*WHAT YOU HAVE TO DO*
Arrange the lines below as a numbered list, starting at the line that has "The height and" and stopping after the line that has "center [602, 172].". Skip blank lines and leave the pictures out.

*PROVIDED DATA*
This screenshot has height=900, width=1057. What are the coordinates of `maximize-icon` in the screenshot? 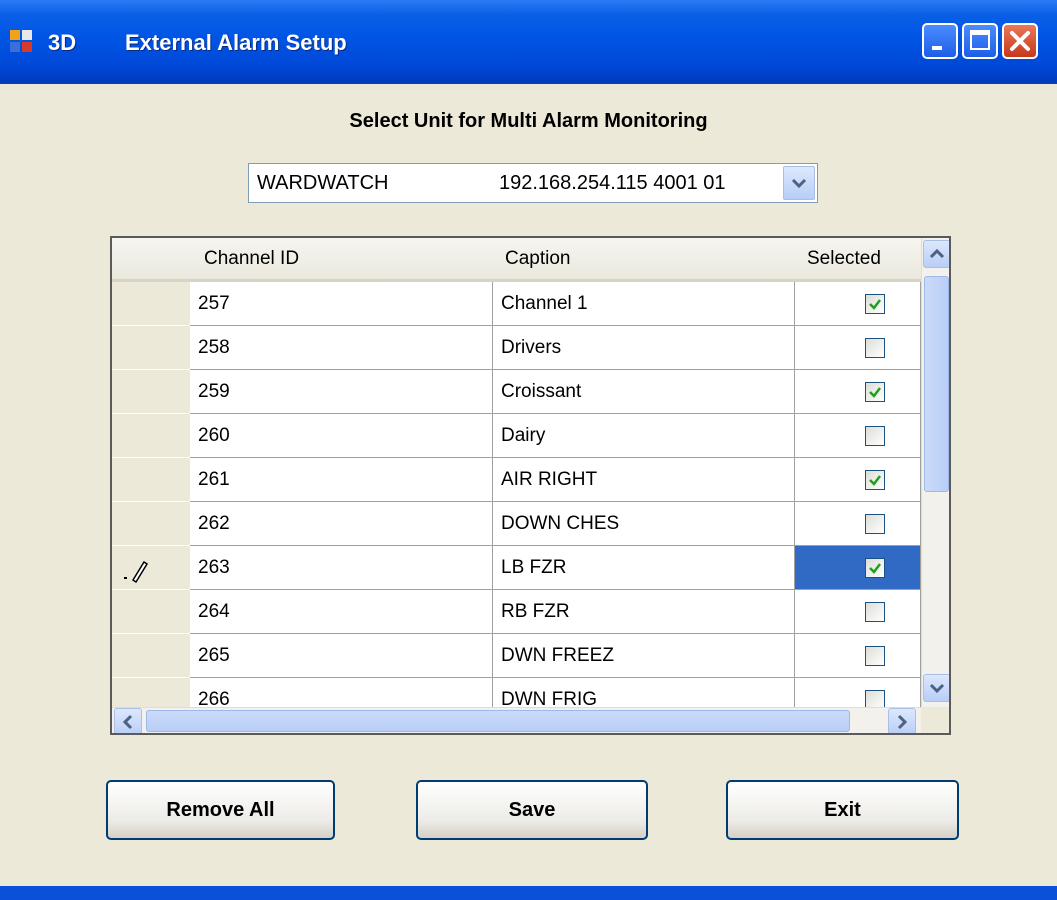 It's located at (980, 40).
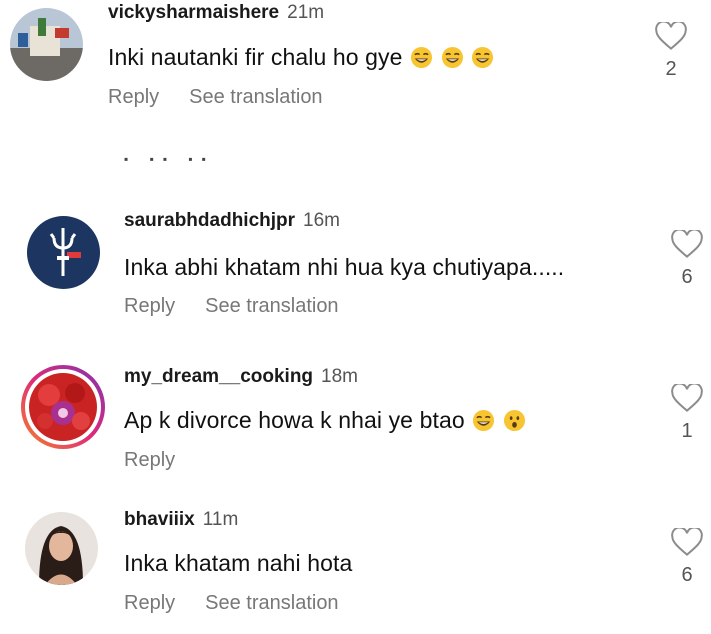 The width and height of the screenshot is (711, 634). What do you see at coordinates (671, 52) in the screenshot?
I see `like-control: 2` at bounding box center [671, 52].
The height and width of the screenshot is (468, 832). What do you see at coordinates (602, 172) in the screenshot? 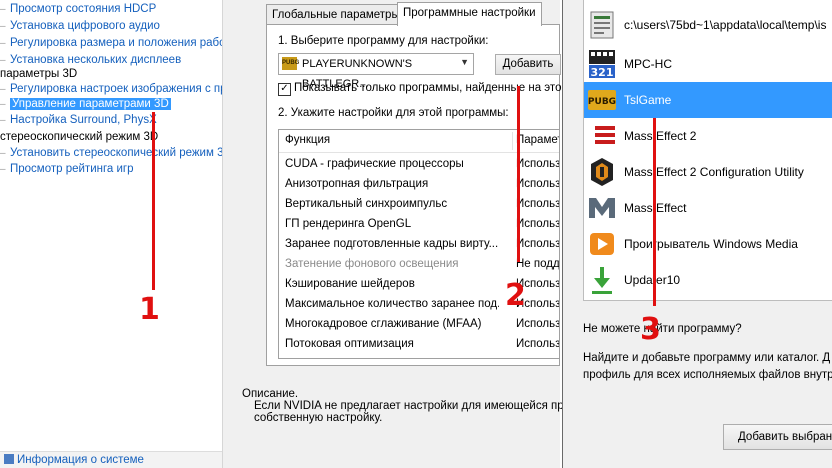
I see `mass-effect-config-icon` at bounding box center [602, 172].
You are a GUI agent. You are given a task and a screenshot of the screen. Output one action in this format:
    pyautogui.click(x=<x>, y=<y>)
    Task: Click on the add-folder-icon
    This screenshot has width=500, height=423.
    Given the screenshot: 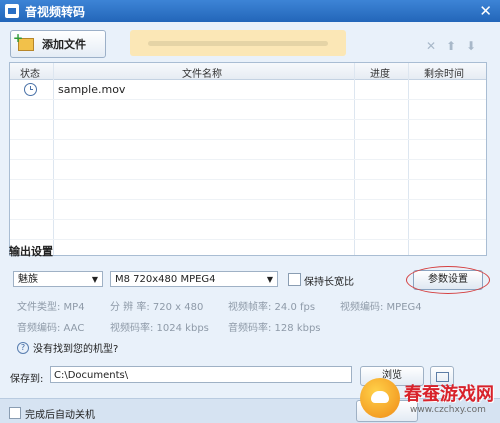 What is the action you would take?
    pyautogui.click(x=24, y=41)
    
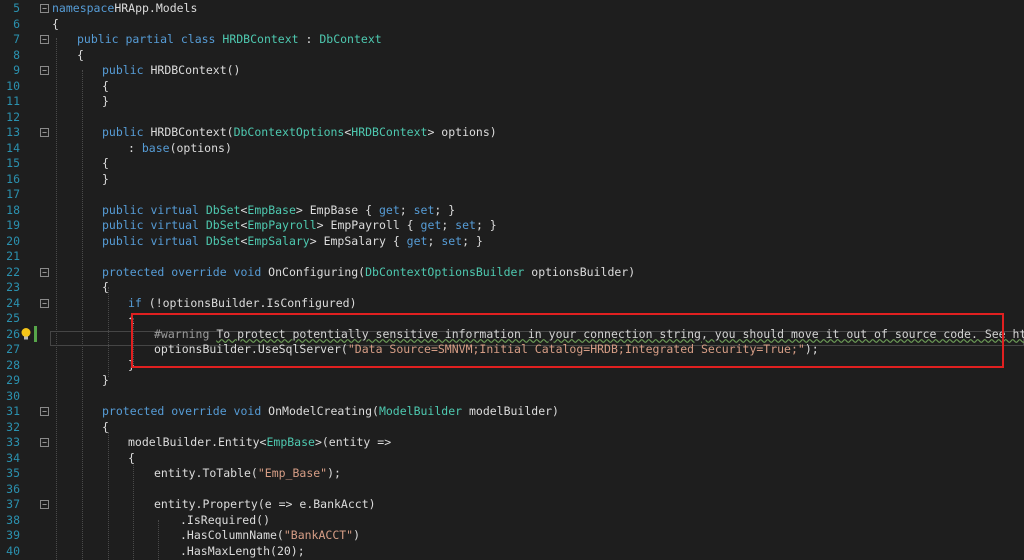  Describe the element at coordinates (282, 225) in the screenshot. I see `code-token: EmpPayroll` at that location.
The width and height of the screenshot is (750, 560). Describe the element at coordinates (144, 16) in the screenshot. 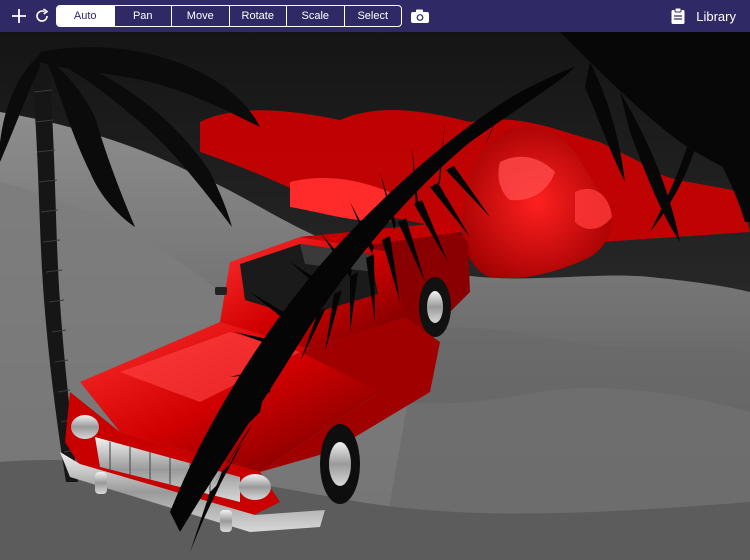

I see `mode-pan: Pan` at that location.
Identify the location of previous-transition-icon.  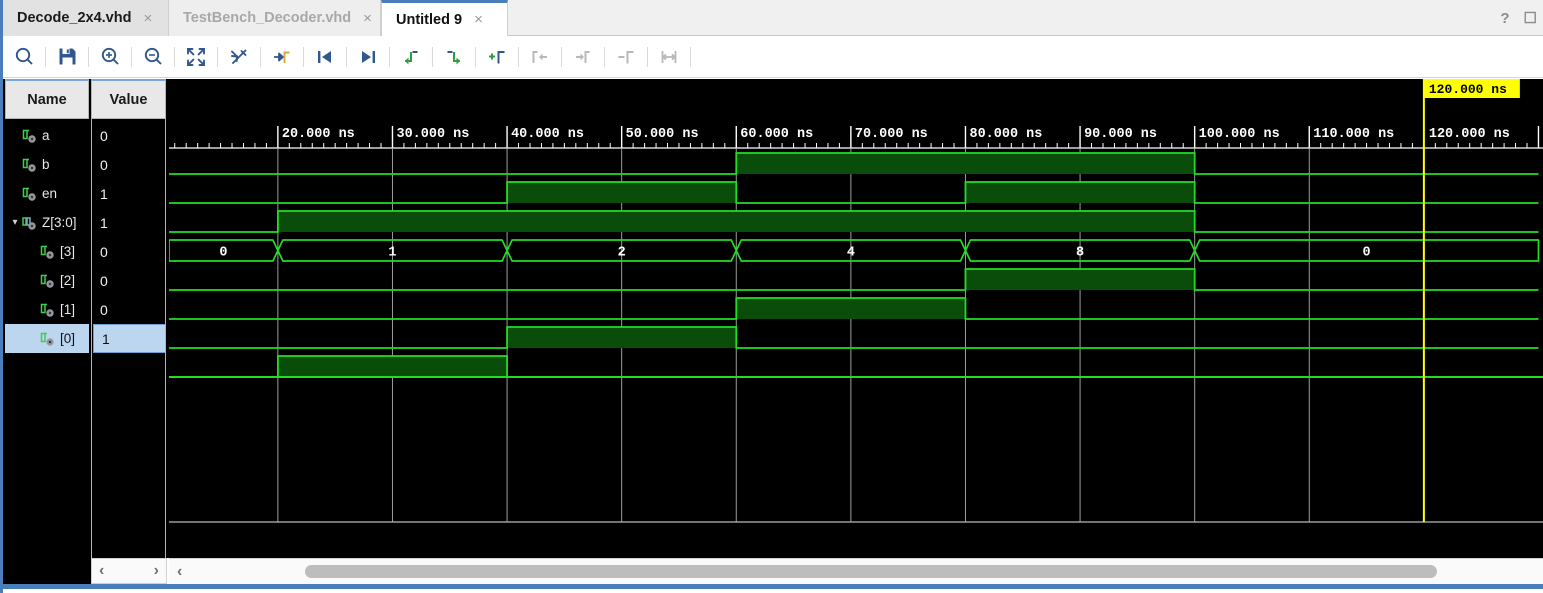
(411, 57).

*FINISHED EXERCISE*
1. The height and width of the screenshot is (468, 832). What do you see at coordinates (602, 172) in the screenshot? 
2. I see `mass-effect-config-icon` at bounding box center [602, 172].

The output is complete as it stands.